2. Member States may require that the health insurance system referred to in
paragraph 1 be operated on a technical basis similar to that of life assurance
where:
- the premiums paid are calculated on the basis of sickness tables and other
statistical data relevant to the Member State in which the risk is situated in
accordance with the mathematical methods used in insurance,
- a reserve is set up for increasing age,
- the insurer may cancel the contract only within a fixed period determined by
the Member State in which the risk is situated,
- the contract provides that premiums may be increased or payments reduced,
even for current contracts,
- the contract provides that the policyholder may change his existing contract
into a new contract complying with paragraph 1, offered by the same insurance
undertaking or the same branch and taking account of his acquired rights. In
particular, account must be taken of the reserve for increasing age and a new
medical examination may be required only for increased cover.
In that event, the competent authorities of the Member State concerned shall
publish the sickness tables and other relevant statistical data referred to in
the first subparagraph and transmit them to the competent authorities of the
home Member State. The premiums must be sufficient, on rasonable actuarial
assumptions, for undertakings to be able to meet all their commitments having
regard to all aspects of their financial situation. The home Member State shall
require that the technical basis for the calculation of premiums be
communicated to its competent authorities before the product is circulated.
This paragraph shall also apply where existing contracts are modified.
Article 55
Member States may require that any insurance undertaking offering, at its own
risk, compulsory insurance against accidents at work within their territories
comply with the specific provisions of their national law concerning such
insurance, except for the provisions concerning financial supervision, which
shall be the exclusive responsibility of the home Member State.
Article 56
Member States shall ensure that decisions taken in respect of an isurance
undertaking under laws, regulations and administrative provisions adopted in
accordance with this Directive may be subject to the right to apply to the
courts.
Article 57
1. The Member States shall adopt the laws, regulations and administrative
provisions necessary for their compliance with this Directive not later than 31
December 1993 and bring them into force no later than 1 July 1994. They shall
forthwith inform the Commission thereof.
When they adopt such measures the Member States shall include references to
this Directive or shall make such references when they effect official
publication. The manner in which such references are to be made shall be laid
down by the Member States.
2. The Member States shall communicate to the Commission the texts of the main
provisions of national law which they adopt in the field covered by this
Directive.
Article 58
This Directive is addressed to the Member States.

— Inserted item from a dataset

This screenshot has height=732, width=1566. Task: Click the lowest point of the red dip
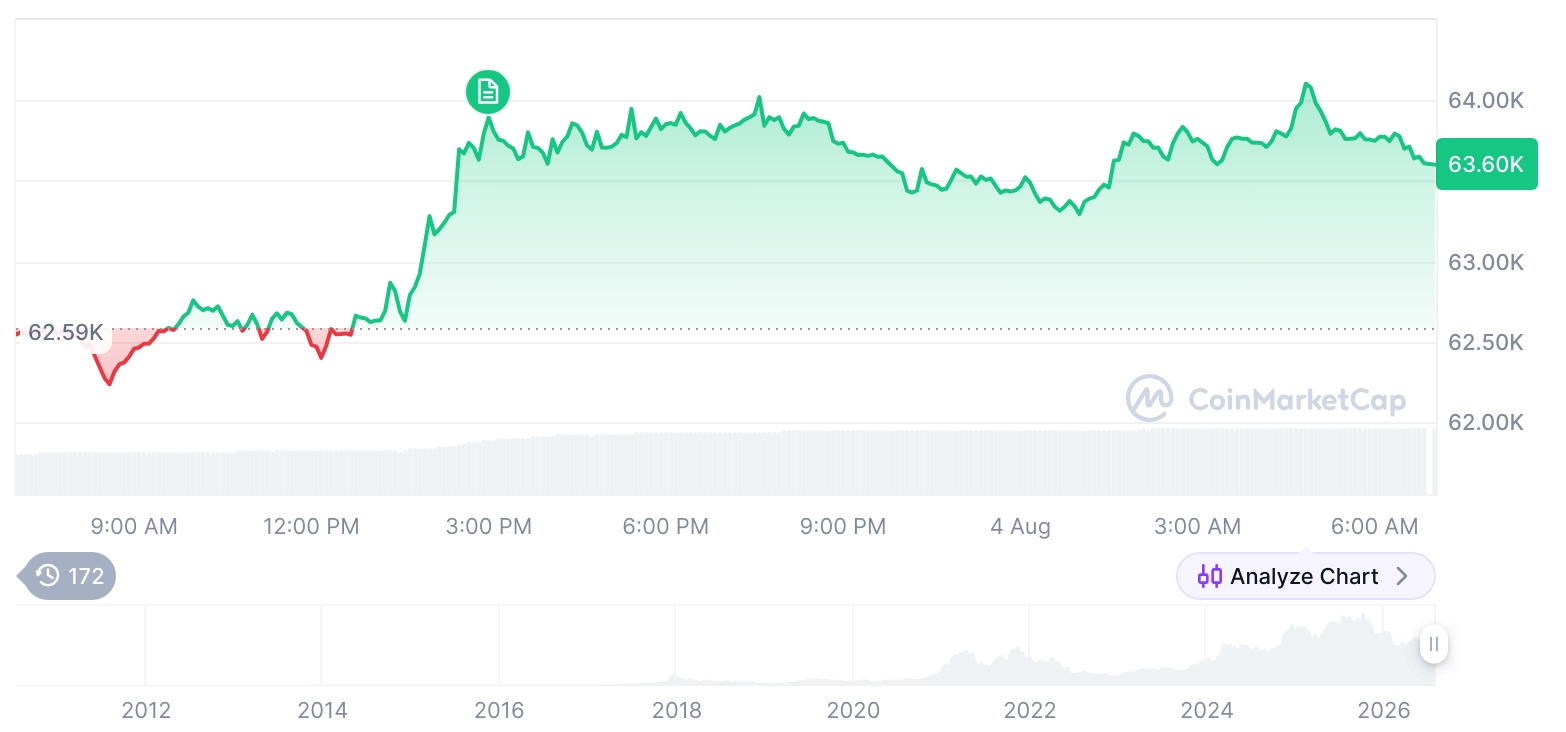click(x=109, y=384)
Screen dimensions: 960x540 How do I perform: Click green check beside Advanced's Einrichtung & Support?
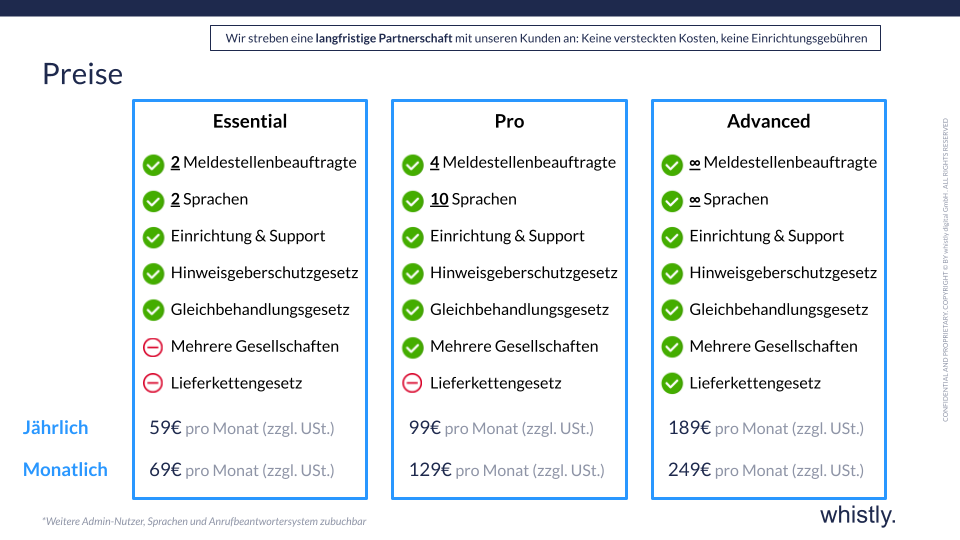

Done at Luxembourg, 18 June 1992.
For the Council The President Vitor MARTINS
(1) OJ No C 244, 28. 9. 1990, p. 28 and OJ No C 93, 13. 4. 1992, p. 1.
(2) OJ No C 67, 16. 3. 1992, p. 98 and OJ No C 150, 15. 6. 1992.
(3) OJ No C 102, 18. 4. 1991, p. 7.
(4) OJ No L 172, 4. 7. 1988, p. 1. Last amended by Directive 90/618/EEC (OJ No
L 330, 29. 11. 1990, p. 44).
(5) OJ No L 228, 16. 8. 1973, p. 3. Last amended by Directive 88/357/EEC (OJ No
L 172, 4. 7. 1988, p. 1).
(6) OJ No L 374, 31. 12. 1991, p. 7.
(7) OJ No L 178, 8.7.1988, p. 5.
(8) OJ No L 374, 31. 12. 1991, p. 32.
(9) OJ No L 193, 18. 7. 1983, p. 1.
(10) OJ No L 348, 17. 12. 1988, p. 62.
(11) OJ No L 66, 13. 3. 1979, p. 21. Last amended by Directive 82/148/EEC (OJ
No L 62, 5. 3. 1982, p. 22).
(12) OJ No L 322, 17. 12. 1977, p. 30. Last amended by Directive 89/646/EEC (OJ
No L 386, 30. 12. 1989, p. 1).
(13) OJ No L 375, 31. 12. 1985, p. 3. Amended by Directive 88/220/EEC (OJ No L
100, 19. 4. 1988, p. 31).
(14) OJ No L 386, 30. 12. 1989, p. 14.